Works with Claude Code, Cursor, and any MCP-compatible tool.

## Who is it for?

**Tech Lead / Architect** — You want architecture knowledge to be explicit, versionable, and survive team rotation. Beadloom makes the implicit explicit: domains, features, services, dependencies — all in YAML, all in Git.

**Platform / DevEx Engineer** — You build tooling for the team. Beadloom gives your agents structured context out of the box (via MCP), and your CI pipeline a doc freshness check that actually works.

**Individual Developer** — You're tired of spending the first hour on every task figuring out "how does this part of the system work?" `beadloom ctx FEATURE-ID` gives you the answer in seconds.

## Key features

- **Context Oracle** — deterministic graph traversal, compact JSON bundle in <20ms
- **Doc Sync Engine** — tracks code↔doc relationships, detects stale documentation, integrates with git hooks
- **Code-first onboarding** — bootstrap a knowledge graph from code structure alone; no docs needed to start
- **Doc import** — classify and link existing scattered documentation (`init --import`)
- **MCP server** — native integration with Claude Code, Cursor, and other MCP-compatible agents
- **Local-first** — single CLI + single SQLite file, no Docker, no cloud dependencies

## How it works

Beadloom maintains a **knowledge graph** defined in YAML files under `.beadloom/_graph/`. The graph consists of **nodes** (features, services, domains, entities, ADRs) connected by **edges** (part_of, uses, depends_on, etc.).

The indexing pipeline merges three sources into a single SQLite database:

1. **Graph YAML** — nodes and edges that describe the project architecture
2. **Documentation** — Markdown files linked to graph nodes, split into searchable chunks
3. **Code** — source files parsed with tree-sitter to extract symbols and `# beadloom:feature=AUTH-001` annotations

When you request context for a node, the Context Oracle runs a breadth-first traversal, collects the relevant subgraph, documentation, and code symbols, and returns a compact bundle.

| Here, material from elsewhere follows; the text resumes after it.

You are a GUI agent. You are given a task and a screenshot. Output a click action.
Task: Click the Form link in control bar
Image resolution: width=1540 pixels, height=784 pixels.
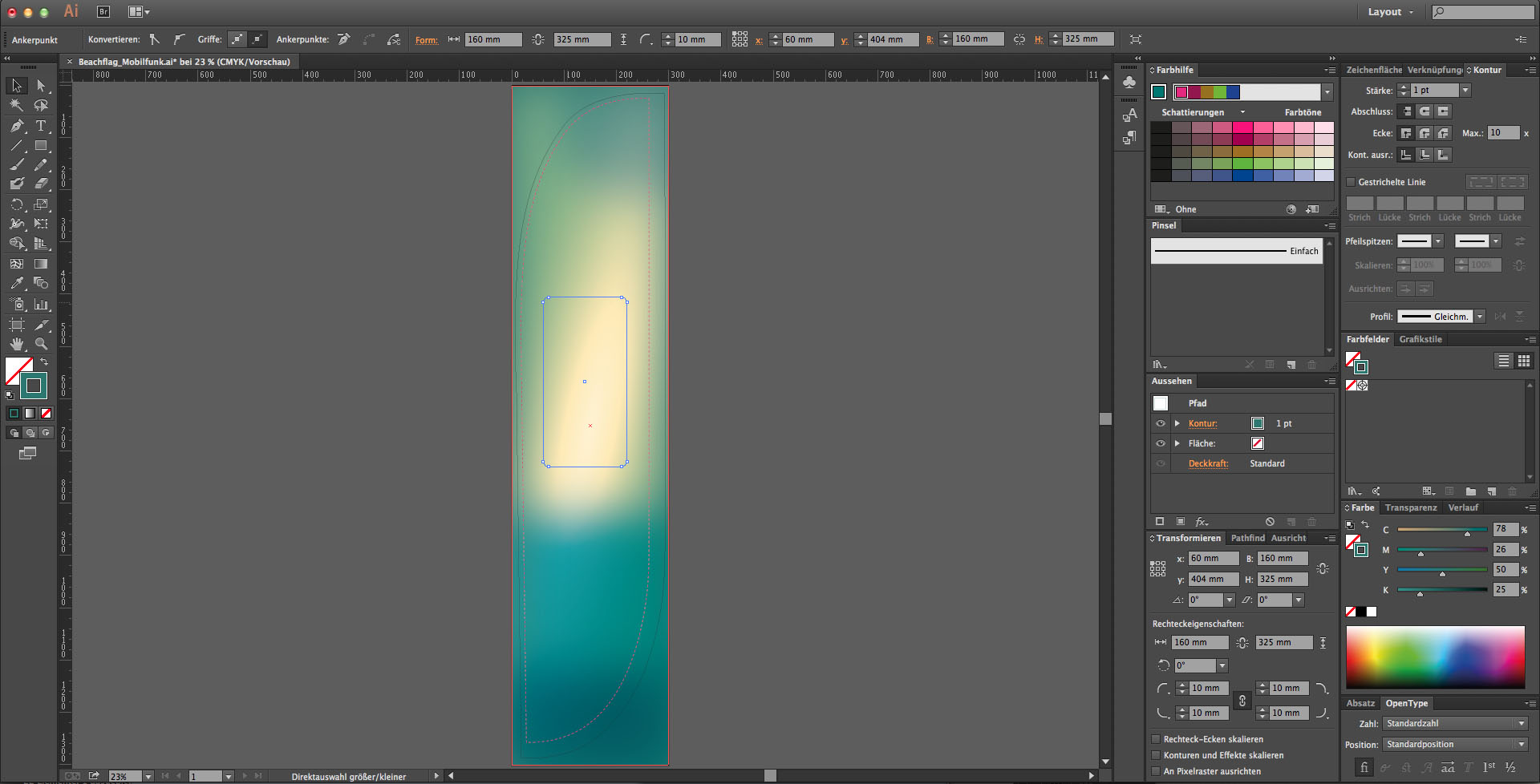pyautogui.click(x=426, y=40)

The Doc Sync Engine tracks which documentation files correspond to which code files. On every commit (via a git hook), it detects stale docs and either warns or blocks the commit.

## CLI commands

| Command | Description |
|---------|-------------|
| `init --bootstrap` | Scan code and generate an initial knowledge graph |
| `init --import DIR` | Import and classify existing documentation |
| `reindex` | Rebuild the SQLite index from graph, docs, and code |
| `ctx REF_ID` | Get a context bundle (Markdown or `--json`) |
| `graph [REF_ID]` | Visualize the knowledge graph (Mermaid or JSON) |
| `status` | Project index statistics and documentation coverage |
| `doctor` | Validate the knowledge graph |
| `sync-check` | Check doc↔code synchronization status |
| `sync-update REF_ID` | Review and update stale docs |
| `install-hooks` | Install the beadloom pre-commit hook |
| `setup-mcp` | Configure MCP server for AI agents |
| `mcp-serve` | Run the MCP server (stdio transport) |

## MCP tools

| Tool | Description |
|------|-------------|
| `get_context` | Context bundle for a ref_id (graph + docs + code symbols) |
| `get_graph` | Subgraph around a node (nodes and edges as JSON) |
| `list_nodes` | List graph nodes, optionally filtered by kind |
| `sync_check` | Check if documentation is up-to-date with code |
| `get_status` | Documentation coverage and index statistics |

## Configuration

All project data lives under `.beadloom/` in your repository root:

- **`.beadloom/config.yml`** — scan paths, languages, sync engine settings
- **`.beadloom/_graph/*.yml`** — knowledge graph definition (YAML, version-controlled)
- **`.beadloom/beadloom.db`** — SQLite index (auto-generated, add to `.gitignore`)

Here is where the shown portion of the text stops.